Task statement: Take each line of the material that includes "menu" and copy it.
□ □ □ □ □
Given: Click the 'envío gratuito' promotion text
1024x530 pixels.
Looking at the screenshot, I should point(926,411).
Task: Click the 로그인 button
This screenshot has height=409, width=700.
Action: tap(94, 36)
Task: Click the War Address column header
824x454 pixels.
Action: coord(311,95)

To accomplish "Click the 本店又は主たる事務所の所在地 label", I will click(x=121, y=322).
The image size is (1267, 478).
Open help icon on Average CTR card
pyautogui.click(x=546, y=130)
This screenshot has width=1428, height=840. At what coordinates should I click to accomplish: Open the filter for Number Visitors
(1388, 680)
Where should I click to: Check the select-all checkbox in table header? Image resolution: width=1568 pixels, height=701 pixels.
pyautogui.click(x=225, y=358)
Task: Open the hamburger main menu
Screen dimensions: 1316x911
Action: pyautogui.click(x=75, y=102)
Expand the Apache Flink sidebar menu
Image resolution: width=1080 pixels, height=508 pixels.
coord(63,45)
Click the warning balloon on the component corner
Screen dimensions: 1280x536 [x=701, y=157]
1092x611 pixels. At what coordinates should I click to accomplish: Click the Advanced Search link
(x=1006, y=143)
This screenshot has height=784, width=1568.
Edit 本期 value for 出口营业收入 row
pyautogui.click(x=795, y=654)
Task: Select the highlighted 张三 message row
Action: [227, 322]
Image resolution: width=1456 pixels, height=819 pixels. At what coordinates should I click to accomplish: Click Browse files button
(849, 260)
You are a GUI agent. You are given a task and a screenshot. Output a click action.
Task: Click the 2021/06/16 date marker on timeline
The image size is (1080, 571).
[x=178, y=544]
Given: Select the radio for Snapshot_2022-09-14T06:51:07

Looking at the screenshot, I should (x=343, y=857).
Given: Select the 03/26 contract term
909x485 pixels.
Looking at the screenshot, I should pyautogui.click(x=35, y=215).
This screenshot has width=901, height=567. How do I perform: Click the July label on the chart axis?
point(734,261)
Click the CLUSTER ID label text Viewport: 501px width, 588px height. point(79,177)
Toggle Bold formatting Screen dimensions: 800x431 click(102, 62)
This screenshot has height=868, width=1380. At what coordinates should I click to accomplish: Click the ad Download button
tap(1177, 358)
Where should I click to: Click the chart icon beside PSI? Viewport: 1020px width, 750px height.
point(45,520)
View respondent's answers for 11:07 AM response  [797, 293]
□ □ □ □ □
Written answer:
Task: Open the hamburger main menu
Expand the Apache Flink sidebar menu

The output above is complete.